ITEMS —
[Begin]

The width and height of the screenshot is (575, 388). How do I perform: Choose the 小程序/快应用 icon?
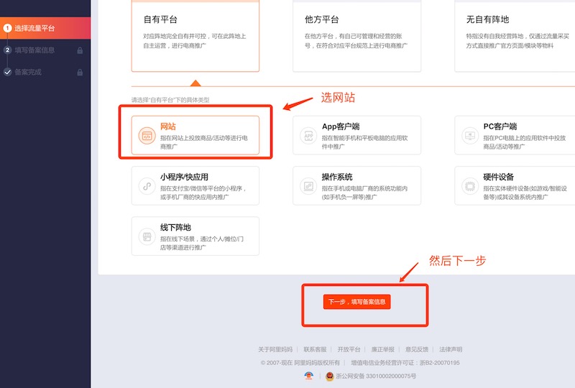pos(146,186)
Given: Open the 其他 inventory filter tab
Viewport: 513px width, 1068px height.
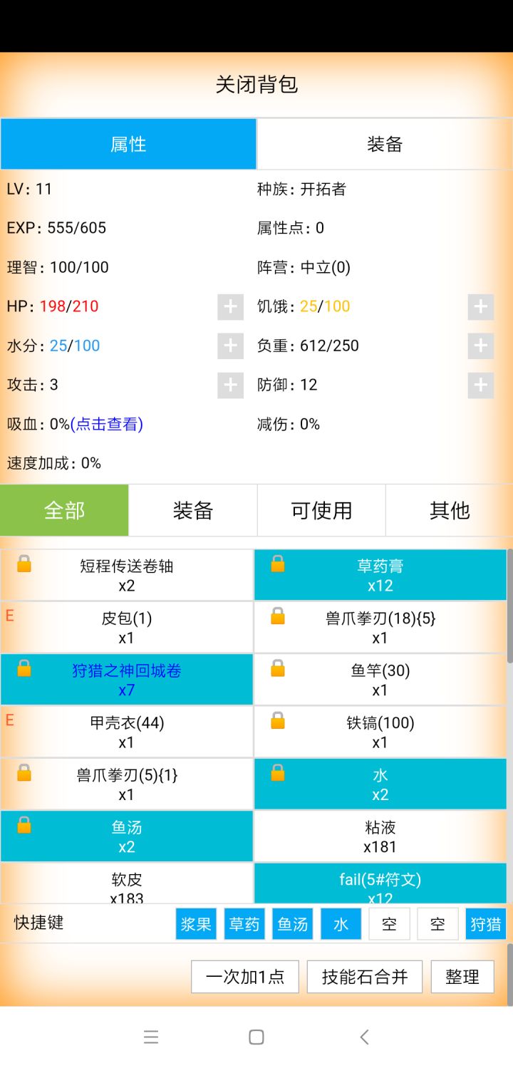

[End]
[Begin]

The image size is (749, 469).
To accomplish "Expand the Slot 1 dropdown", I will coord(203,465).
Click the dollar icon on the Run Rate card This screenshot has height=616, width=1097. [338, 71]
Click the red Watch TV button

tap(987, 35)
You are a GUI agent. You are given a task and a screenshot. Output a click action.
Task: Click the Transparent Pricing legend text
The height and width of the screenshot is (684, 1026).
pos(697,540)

[End]
[Begin]

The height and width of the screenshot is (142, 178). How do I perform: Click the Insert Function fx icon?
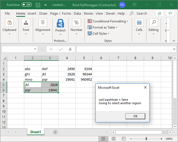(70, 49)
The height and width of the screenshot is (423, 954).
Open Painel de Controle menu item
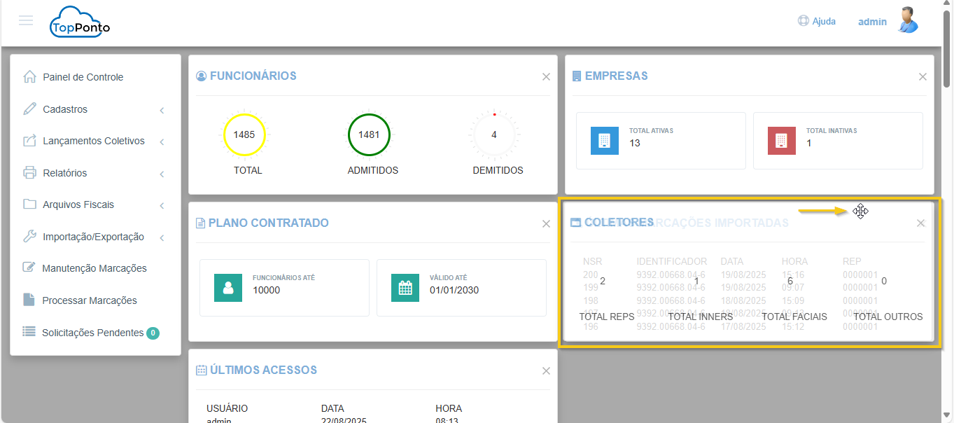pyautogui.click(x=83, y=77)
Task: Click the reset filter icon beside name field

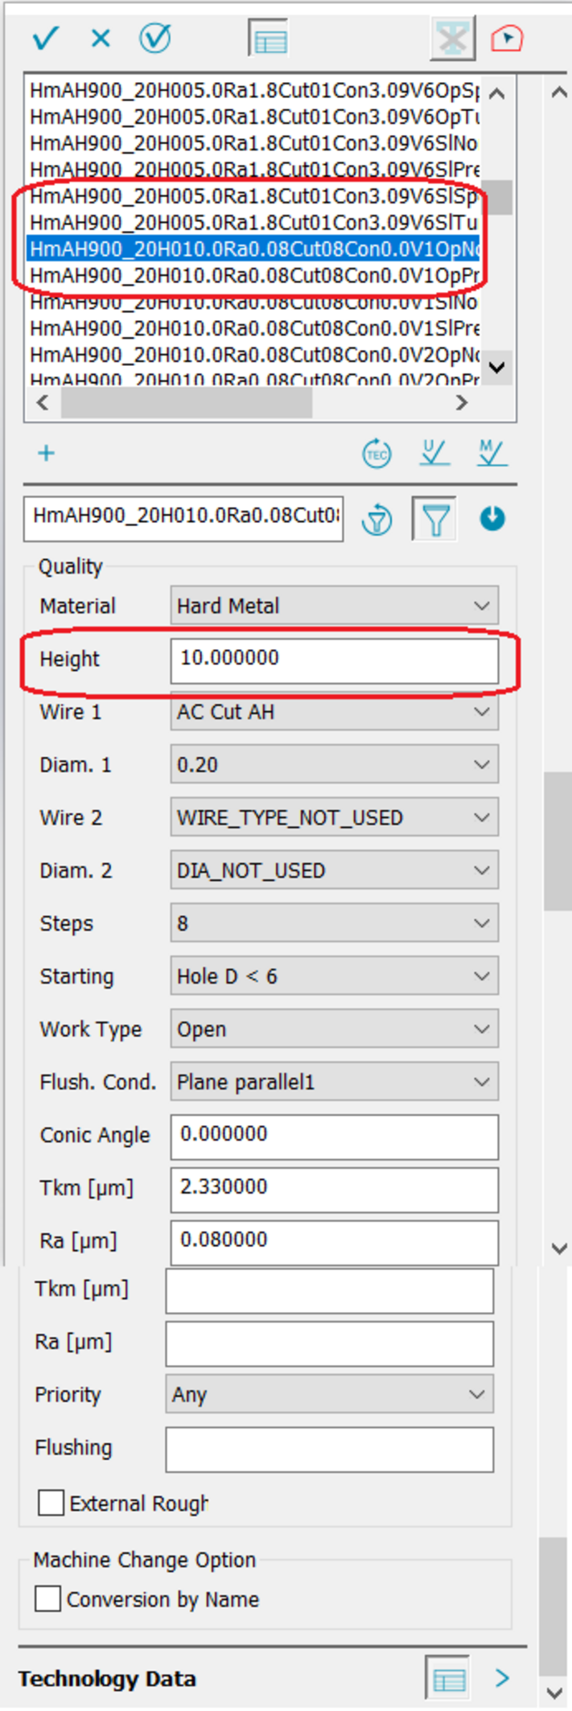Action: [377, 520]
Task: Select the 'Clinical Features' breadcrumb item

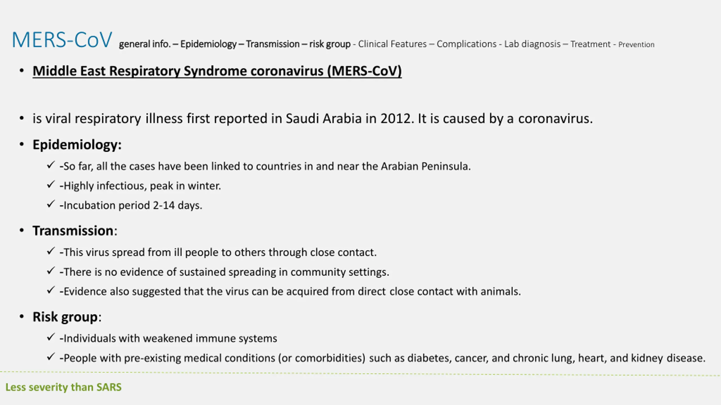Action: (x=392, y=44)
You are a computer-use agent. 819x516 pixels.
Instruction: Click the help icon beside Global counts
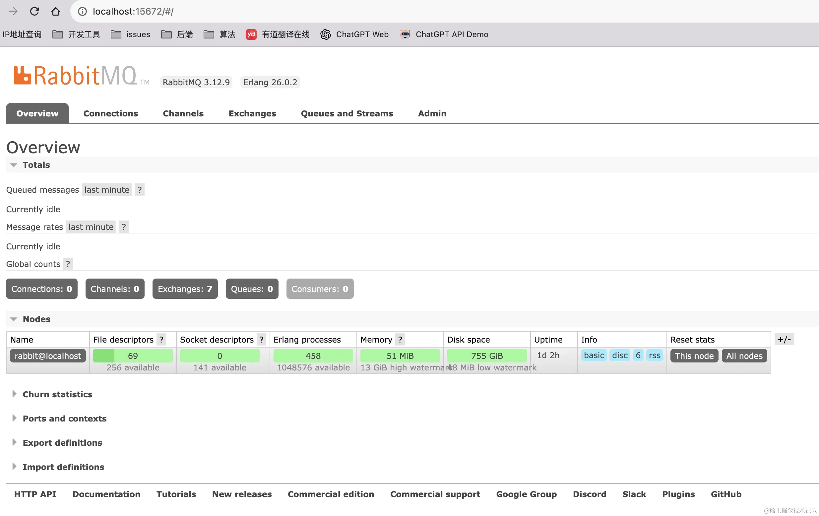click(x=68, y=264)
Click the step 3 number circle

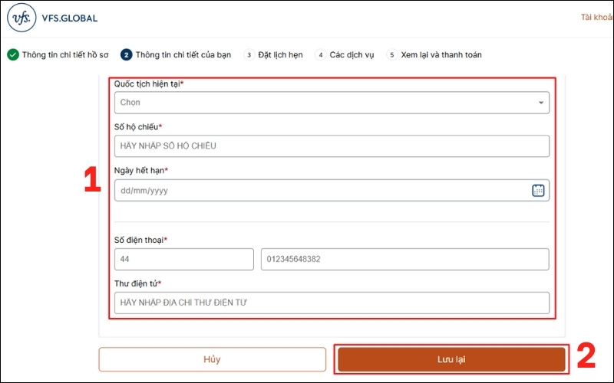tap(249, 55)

[End]

PROBLEM REQUIREMENTS — Copy the material word for word, starting with the line that contains "The width and" and going on through the line that contains "Viewport: 513px width, 1068px height.". Leave the pictures out of your copy.

WRITTEN SOLUTION —
The width and height of the screenshot is (575, 388). How do I perform: Choose the 小程序/快应用 icon?
pos(146,186)
Given: Open the 其他 inventory filter tab
Viewport: 513px width, 1068px height.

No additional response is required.